Vu les autres pièces du dossier.

Vu la requête à fin d'annulation enregistrée sous le n° 2500996.

Vu le code de justice administrative.

Le président du tribunal administratif de Nîmes a désigné M. Roux, vice-président, pour statuer sur les demandes de référés.

Considérant ce qui suit :

1. M. B, de nationalité algérienne, a présenté sur la plateforme dématérialisée de l'administration numérique des étrangers en France (ANEF), une demande de renouvellement du titre de séjour dont il bénéficiait, qui expirait le 2 février 2024. Du silence gardé par le préfet sur sa cette demande durant quatre mois est née une décision implicite de rejet dont M. B a initialement demandé au juge des référés la suspension de l'exécution, sur le fondement de l'article L. 521-1 du code de justice administrative.

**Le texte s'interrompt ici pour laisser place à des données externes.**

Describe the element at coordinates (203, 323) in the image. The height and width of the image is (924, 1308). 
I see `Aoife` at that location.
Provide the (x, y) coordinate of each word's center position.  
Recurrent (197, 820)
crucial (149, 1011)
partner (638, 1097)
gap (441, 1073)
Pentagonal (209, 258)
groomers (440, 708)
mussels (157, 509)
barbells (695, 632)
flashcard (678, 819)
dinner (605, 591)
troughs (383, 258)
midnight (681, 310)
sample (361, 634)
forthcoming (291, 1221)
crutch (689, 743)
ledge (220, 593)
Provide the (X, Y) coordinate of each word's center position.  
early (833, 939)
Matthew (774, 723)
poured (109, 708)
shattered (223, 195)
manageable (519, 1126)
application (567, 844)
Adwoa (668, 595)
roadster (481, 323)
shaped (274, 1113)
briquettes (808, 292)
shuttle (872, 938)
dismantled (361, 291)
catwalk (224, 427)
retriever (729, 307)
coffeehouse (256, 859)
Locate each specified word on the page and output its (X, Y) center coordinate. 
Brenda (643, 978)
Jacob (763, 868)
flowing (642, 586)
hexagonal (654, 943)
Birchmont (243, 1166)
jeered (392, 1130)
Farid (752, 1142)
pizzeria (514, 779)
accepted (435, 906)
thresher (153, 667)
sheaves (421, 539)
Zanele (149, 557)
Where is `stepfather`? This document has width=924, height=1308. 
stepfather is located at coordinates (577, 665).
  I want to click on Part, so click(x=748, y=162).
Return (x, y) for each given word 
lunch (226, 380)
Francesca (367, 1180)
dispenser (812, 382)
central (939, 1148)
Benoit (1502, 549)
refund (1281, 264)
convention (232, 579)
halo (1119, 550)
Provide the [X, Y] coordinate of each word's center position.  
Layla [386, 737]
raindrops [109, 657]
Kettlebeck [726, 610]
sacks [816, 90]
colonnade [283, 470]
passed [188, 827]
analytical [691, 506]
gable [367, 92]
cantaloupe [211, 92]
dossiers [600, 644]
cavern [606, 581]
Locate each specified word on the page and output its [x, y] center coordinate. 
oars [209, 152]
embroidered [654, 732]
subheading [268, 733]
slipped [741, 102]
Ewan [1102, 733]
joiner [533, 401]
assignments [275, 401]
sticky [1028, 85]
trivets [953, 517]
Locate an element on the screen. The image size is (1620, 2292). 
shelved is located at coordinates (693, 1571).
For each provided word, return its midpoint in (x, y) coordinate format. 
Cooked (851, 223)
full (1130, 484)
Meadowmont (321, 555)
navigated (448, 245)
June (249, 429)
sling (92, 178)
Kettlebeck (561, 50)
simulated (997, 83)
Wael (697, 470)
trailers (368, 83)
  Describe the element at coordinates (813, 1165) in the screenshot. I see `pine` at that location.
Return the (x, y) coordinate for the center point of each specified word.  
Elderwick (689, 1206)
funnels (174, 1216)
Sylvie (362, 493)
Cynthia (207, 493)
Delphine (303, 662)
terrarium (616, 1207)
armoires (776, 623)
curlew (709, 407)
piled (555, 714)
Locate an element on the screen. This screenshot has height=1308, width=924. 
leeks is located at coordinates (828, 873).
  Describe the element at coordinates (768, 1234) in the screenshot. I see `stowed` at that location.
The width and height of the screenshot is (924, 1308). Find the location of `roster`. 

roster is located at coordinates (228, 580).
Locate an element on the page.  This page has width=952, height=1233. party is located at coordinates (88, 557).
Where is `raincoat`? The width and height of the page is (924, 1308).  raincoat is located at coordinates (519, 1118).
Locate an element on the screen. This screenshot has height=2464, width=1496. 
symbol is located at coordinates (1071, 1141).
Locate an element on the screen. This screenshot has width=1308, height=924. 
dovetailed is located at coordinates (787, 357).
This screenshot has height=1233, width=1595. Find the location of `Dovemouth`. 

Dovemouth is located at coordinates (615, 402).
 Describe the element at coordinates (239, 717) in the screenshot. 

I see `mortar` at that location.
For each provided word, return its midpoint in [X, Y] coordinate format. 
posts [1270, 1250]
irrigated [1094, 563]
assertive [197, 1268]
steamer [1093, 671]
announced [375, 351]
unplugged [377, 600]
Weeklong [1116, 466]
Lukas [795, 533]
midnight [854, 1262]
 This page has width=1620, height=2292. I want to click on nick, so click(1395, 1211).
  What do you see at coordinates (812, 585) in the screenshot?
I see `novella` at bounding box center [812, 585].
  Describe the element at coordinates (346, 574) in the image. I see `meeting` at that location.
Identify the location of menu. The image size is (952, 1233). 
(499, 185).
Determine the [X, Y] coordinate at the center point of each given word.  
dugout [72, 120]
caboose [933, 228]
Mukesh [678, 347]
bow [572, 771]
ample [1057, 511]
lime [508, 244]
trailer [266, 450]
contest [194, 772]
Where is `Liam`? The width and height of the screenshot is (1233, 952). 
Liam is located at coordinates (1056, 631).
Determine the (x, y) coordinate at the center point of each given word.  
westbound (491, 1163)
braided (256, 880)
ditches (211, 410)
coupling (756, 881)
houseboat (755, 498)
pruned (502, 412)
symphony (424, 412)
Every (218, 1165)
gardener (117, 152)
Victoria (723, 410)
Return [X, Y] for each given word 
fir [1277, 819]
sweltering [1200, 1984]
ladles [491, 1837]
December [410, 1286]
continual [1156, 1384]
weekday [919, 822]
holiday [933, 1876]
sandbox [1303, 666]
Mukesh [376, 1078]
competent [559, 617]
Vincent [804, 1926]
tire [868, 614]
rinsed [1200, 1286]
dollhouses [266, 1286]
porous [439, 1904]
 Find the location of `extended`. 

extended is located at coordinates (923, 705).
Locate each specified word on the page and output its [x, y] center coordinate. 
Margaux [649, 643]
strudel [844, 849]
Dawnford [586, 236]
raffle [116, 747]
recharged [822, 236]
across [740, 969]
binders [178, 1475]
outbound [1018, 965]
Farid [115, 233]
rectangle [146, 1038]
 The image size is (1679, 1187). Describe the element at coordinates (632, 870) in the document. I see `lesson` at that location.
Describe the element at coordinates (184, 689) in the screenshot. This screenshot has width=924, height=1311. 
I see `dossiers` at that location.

2. Lorsque le juge des référés saisi sur le fondement de l'article L. 521-1 du code de justice administrative a estimé, au vu de la requête dont il est saisi, qu'il y avait lieu d'engager la procédure contradictoire prévue à l'article L. 522-1 du code de justice administrative, il lui incombe de poursuivre cette procédure à son terme et, notamment de tenir une audience publique. Il en va différemment lorsque, après que cette procédure a été engagée, intervient un désistement ou un évènement privant d'objet la requête. Dans ce cas, il peut, dans le cadre de son office, donner acte d'un désistement ou constater un non-lieu sans tenir d'audience.

3. Il ressort des pièces produites que le préfet du Gard a décidé, le 19 mars 2025, de délivrer à M. B le titre de séjour qu'il a sollicité. Au regard de ces éléments postérieurs à sa requête, par le mémoire qu'il a adressé au greffe du tribunal le 24 mars 2025, M. B s'est désisté de l'ensemble des conclusions de sa requête. Son désistement étant pur et simple, rien ne s'y oppose à ce qu'il en soit donné acte.

O R D O N N E

Article 1er : Il est donné acte du désistement de M. B de sa requête.

Article 2 : La présente ordonnance sera notifiée à M. A B et au préfet du Gard.

Fait à Nîmes, le 27 mars 2025.

Le juge des référés,

G. ROUX

La République mande et ordonne au préfet du Gard en ce qui le concerne ou à tous commissaires de justice à ce requis, en ce qui concerne les voies de droit commun contre les parties privées de pourvoir à l'exécution de la présente décision.